* _Stated problem_
Recast every line of the listing below as a Markdown table with the columns "Row" and "Line", numbering the rows in order and skipping blank lines.

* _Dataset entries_
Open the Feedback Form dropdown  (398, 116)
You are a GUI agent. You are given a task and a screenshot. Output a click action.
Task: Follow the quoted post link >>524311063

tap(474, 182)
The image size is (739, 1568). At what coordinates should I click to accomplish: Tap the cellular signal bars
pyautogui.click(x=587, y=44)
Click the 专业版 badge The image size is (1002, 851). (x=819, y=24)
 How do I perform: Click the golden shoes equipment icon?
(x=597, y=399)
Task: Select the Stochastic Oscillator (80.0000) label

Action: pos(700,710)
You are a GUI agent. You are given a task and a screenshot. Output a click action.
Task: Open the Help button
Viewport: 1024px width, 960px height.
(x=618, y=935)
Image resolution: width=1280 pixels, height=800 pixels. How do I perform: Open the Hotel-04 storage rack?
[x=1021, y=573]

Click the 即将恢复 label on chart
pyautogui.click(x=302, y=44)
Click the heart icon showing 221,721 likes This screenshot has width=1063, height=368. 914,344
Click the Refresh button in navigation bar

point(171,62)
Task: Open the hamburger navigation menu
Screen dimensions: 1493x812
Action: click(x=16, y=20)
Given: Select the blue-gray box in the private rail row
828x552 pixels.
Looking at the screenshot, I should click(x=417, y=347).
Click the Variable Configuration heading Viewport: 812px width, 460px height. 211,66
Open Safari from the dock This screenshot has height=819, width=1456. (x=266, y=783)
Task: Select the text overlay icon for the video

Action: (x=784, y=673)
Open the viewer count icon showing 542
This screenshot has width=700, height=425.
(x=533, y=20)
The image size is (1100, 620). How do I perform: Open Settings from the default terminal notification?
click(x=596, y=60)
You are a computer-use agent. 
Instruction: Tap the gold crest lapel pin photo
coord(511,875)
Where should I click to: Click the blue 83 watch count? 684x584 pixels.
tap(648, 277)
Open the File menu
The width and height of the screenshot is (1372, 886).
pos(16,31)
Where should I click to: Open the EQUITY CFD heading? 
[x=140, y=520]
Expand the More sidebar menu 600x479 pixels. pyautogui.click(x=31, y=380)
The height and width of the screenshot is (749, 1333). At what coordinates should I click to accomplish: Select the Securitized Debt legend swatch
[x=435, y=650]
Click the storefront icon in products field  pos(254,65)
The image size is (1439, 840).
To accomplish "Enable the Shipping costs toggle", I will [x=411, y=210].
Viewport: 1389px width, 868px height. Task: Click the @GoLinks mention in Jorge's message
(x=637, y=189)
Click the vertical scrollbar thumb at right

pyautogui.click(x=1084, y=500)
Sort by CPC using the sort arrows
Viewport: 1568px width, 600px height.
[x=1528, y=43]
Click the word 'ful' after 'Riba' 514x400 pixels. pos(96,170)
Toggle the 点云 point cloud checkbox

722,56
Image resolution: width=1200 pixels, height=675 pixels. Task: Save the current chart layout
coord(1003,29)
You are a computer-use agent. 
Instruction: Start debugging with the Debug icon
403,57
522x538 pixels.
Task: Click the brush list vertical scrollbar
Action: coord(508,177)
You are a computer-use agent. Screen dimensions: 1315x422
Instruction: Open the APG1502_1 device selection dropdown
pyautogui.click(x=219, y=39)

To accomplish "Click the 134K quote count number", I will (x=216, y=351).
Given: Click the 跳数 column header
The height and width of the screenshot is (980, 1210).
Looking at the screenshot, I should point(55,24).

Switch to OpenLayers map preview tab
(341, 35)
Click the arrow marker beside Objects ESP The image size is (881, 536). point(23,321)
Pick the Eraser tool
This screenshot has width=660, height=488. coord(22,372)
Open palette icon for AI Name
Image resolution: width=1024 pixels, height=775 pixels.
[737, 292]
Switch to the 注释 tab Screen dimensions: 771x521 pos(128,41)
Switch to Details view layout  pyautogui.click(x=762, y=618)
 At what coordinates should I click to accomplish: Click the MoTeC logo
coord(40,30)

* _Final answer_
| Row | Line |
|---|---|
| 1 | Open the Feedback Form dropdown  (398, 116) |
| 2 | You are a GUI agent. You are given a task and a screenshot. Output a click action. |
| 3 | Task: Follow the quoted post link >>524311063 |
| 4 | tap(474, 182) |
| 5 | The image size is (739, 1568). At what coordinates should I click to accomplish: Tap the cellular signal bars |
| 6 | pyautogui.click(x=587, y=44) |
| 7 | Click the 专业版 badge The image size is (1002, 851). (x=819, y=24) |
| 8 |  How do I perform: Click the golden shoes equipment icon? |
| 9 | (x=597, y=399) |
| 10 | Task: Select the Stochastic Oscillator (80.0000) label |
| 11 | Action: pos(700,710) |
| 12 | You are a GUI agent. You are given a task and a screenshot. Output a click action. |
| 13 | Task: Open the Help button |
| 14 | Viewport: 1024px width, 960px height. |
| 15 | (x=618, y=935) |
| 16 | Image resolution: width=1280 pixels, height=800 pixels. How do I perform: Open the Hotel-04 storage rack? |
| 17 | [x=1021, y=573] |
| 18 | Click the 即将恢复 label on chart |
| 19 | pyautogui.click(x=302, y=44) |
| 20 | Click the heart icon showing 221,721 likes This screenshot has width=1063, height=368. 914,344 |
| 21 | Click the Refresh button in navigation bar |
| 22 | point(171,62) |
| 23 | Task: Open the hamburger navigation menu |
| 24 | Screen dimensions: 1493x812 |
| 25 | Action: click(x=16, y=20) |
| 26 | Given: Select the blue-gray box in the private rail row |
| 27 | 828x552 pixels. |
| 28 | Looking at the screenshot, I should click(x=417, y=347). |
| 29 | Click the Variable Configuration heading Viewport: 812px width, 460px height. 211,66 |
| 30 | Open Safari from the dock This screenshot has height=819, width=1456. (x=266, y=783) |
| 31 | Task: Select the text overlay icon for the video |
| 32 | Action: (x=784, y=673) |
| 33 | Open the viewer count icon showing 542 |
| 34 | This screenshot has width=700, height=425. |
| 35 | (x=533, y=20) |
| 36 | The image size is (1100, 620). How do I perform: Open Settings from the default terminal notification? |
| 37 | click(x=596, y=60) |
| 38 | You are a computer-use agent.  |
| 39 | Instruction: Tap the gold crest lapel pin photo |
| 40 | coord(511,875) |
| 41 | Where should I click to: Click the blue 83 watch count? 684x584 pixels. |
| 42 | tap(648, 277) |
| 43 | Open the File menu |
| 44 | The width and height of the screenshot is (1372, 886). |
| 45 | pos(16,31) |
| 46 | Where should I click to: Open the EQUITY CFD heading?  |
| 47 | [x=140, y=520] |
| 48 | Expand the More sidebar menu 600x479 pixels. pyautogui.click(x=31, y=380) |
| 49 | The height and width of the screenshot is (749, 1333). At what coordinates should I click to accomplish: Select the Securitized Debt legend swatch |
| 50 | [x=435, y=650] |
| 51 | Click the storefront icon in products field  pos(254,65) |
| 52 | The image size is (1439, 840). |
| 53 | To accomplish "Enable the Shipping costs toggle", I will [x=411, y=210]. |
| 54 | Viewport: 1389px width, 868px height. Task: Click the @GoLinks mention in Jorge's message |
| 55 | (x=637, y=189) |
| 56 | Click the vertical scrollbar thumb at right |
| 57 | pyautogui.click(x=1084, y=500) |
| 58 | Sort by CPC using the sort arrows |
| 59 | Viewport: 1568px width, 600px height. |
| 60 | [x=1528, y=43] |
| 61 | Click the word 'ful' after 'Riba' 514x400 pixels. pos(96,170) |
| 62 | Toggle the 点云 point cloud checkbox |
| 63 | 722,56 |
| 64 | Image resolution: width=1200 pixels, height=675 pixels. Task: Save the current chart layout |
| 65 | coord(1003,29) |
| 66 | You are a computer-use agent.  |
| 67 | Instruction: Start debugging with the Debug icon |
| 68 | 403,57 |
| 69 | 522x538 pixels. |
| 70 | Task: Click the brush list vertical scrollbar |
| 71 | Action: coord(508,177) |
| 72 | You are a computer-use agent. Screen dimensions: 1315x422 |
| 73 | Instruction: Open the APG1502_1 device selection dropdown |
| 74 | pyautogui.click(x=219, y=39) |
| 75 | To accomplish "Click the 134K quote count number", I will (x=216, y=351). |
| 76 | Given: Click the 跳数 column header |
| 77 | The height and width of the screenshot is (980, 1210). |
| 78 | Looking at the screenshot, I should point(55,24). |
| 79 | Switch to OpenLayers map preview tab |
| 80 | (341, 35) |
| 81 | Click the arrow marker beside Objects ESP The image size is (881, 536). point(23,321) |
| 82 | Pick the Eraser tool |
| 83 | This screenshot has width=660, height=488. coord(22,372) |
| 84 | Open palette icon for AI Name |
| 85 | Image resolution: width=1024 pixels, height=775 pixels. |
| 86 | [737, 292] |
| 87 | Switch to the 注释 tab Screen dimensions: 771x521 pos(128,41) |
| 88 | Switch to Details view layout  pyautogui.click(x=762, y=618) |
| 89 |  At what coordinates should I click to accomplish: Click the MoTeC logo |
| 90 | coord(40,30) |